ADVICE FROM AUDLEY SHAW, FORMER FINANCE MINISTER

 Friday’s May 3, 2013’s   Gleaner was made prominent in that we received a word of caution from the former Finance Minister, Audley Shaw.

It was advice that should not be taken lightly. Too many times in business we commit for projects only to find half-way through, the budget is exceeded or we run out of money, or interest rates have risen, or industrial unrest, and there will be a cost overrun.

In one area I can envisage problems; inflationary pressures and the interest factors will cause the exchange rate to devalue further, unless in the interim some increase of productive output will come into effect.  So, Mr. Shaw’s advice is sound; encourage smaller scale industrial growth and production, and let these carry the country to the point of energy with installed sufficiency, and then the situation can be re-assessed. Moreover, a megabucks project will tend to cause megadollar over-runs if some factor goes awry, so with the numerous smaller investments we are creating a “hedge.”

There is not only industrial production but agricultural production. In to- day’s Gleaner (May 3) there was a proposal for the expansion of goat farming, which I suppose would be a useful addition to cattle supply and availability. This would appear to have great potential, and could be encouraged to large industry status; many farmers keep goats, but there is not much incentive to produce, and this type of cattle is very attractive to praedial larceny. With more incentive and investment, goat can be as important as lamb in other countries.

Another aspect is changing minds and methods. We have circulated this topic so many times: We have gone from Gas to Coal to Pet coke, then back again through nuclear, hydro wind and solar; the problem being all energy technology is going through a rapid transition. It is now possible to predict that oil will be in greater supply as fast as it is being replaced by some other energy source or sources, including renewable energy solutions: Wind, Solar, Hydro, and Biomass.

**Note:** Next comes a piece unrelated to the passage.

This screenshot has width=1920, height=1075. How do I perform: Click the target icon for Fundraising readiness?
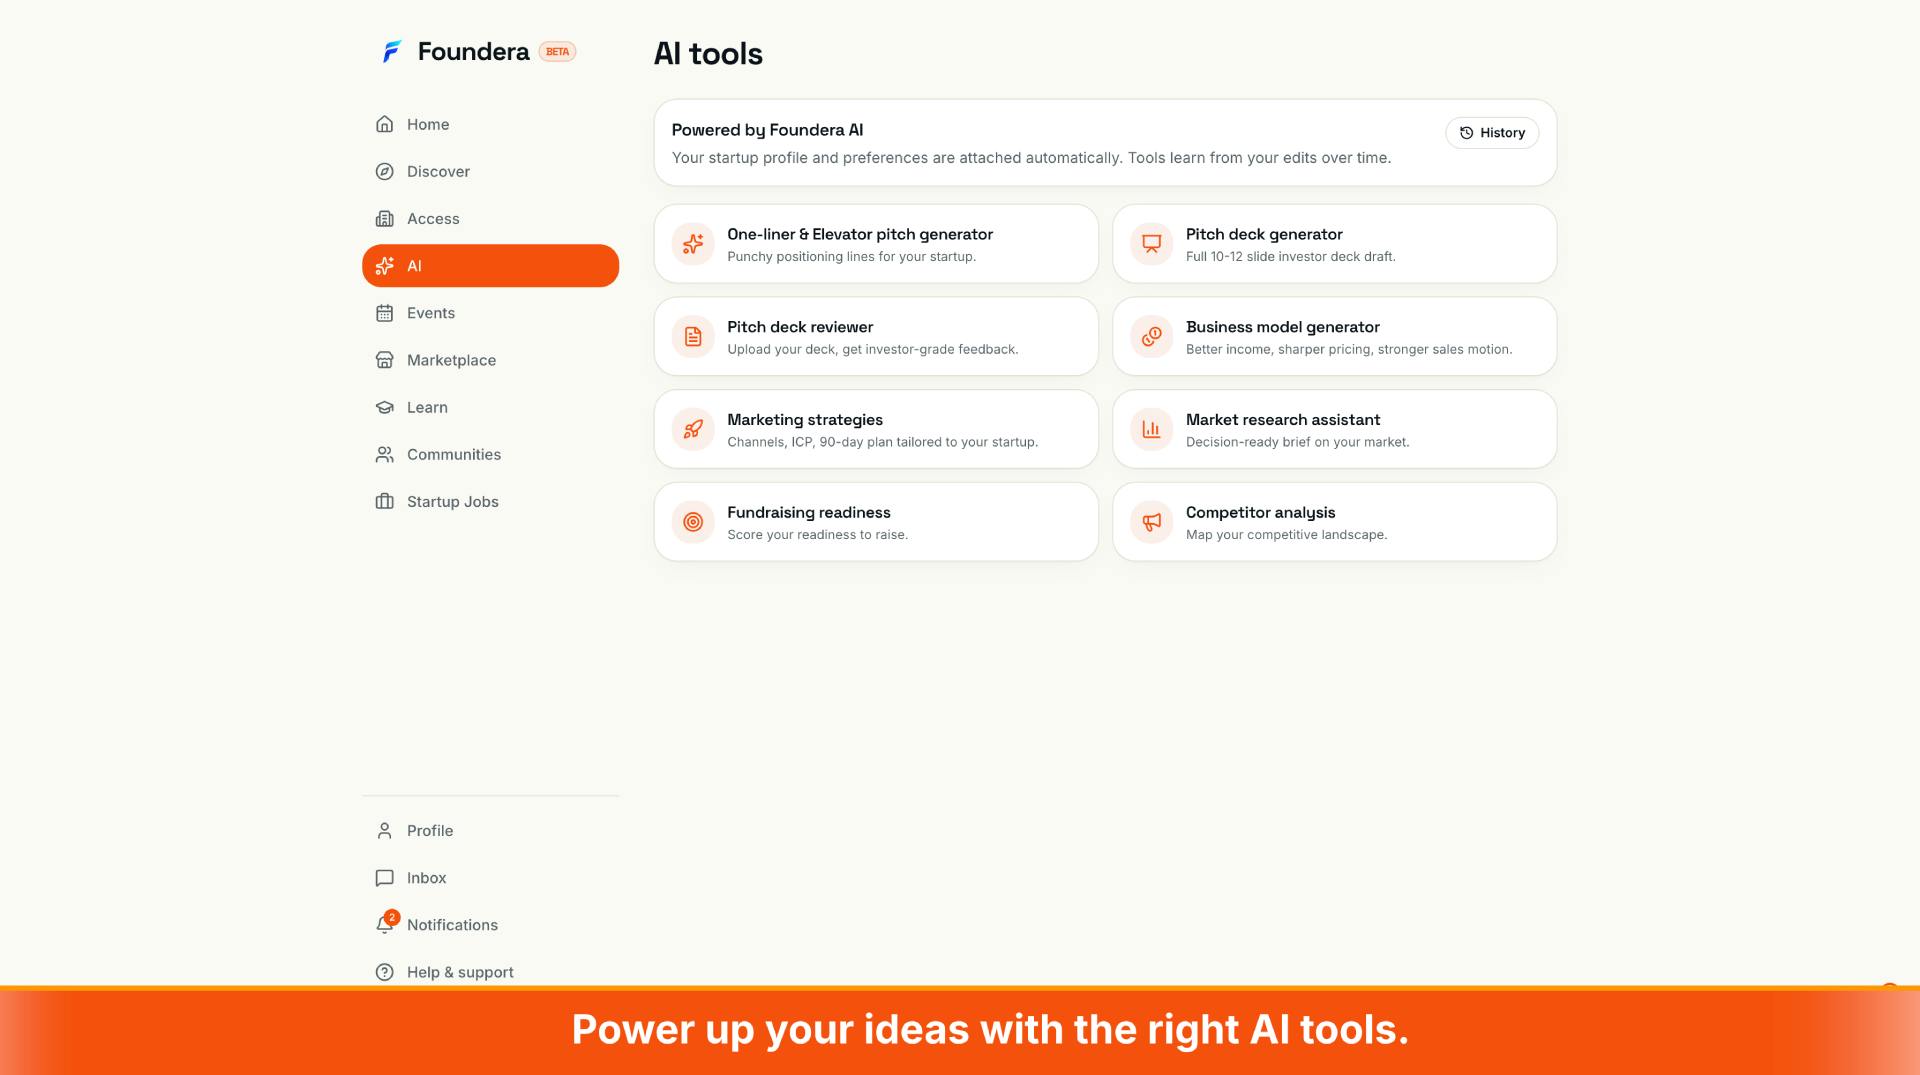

But can we convince our leaders who have been at the forefront of a great deal of confusion regarding a solution? Boards have come, boards have gone, and energy solutions are still in the wind (no pun intended).

Indeed I have lately seen three decisions made and they are all somewhat different: LNG (gas), clean coal, and coal, and from what I gather, the last two relating to coal, which is the most environmentally destructive.

 Have we checked this out with the EPA?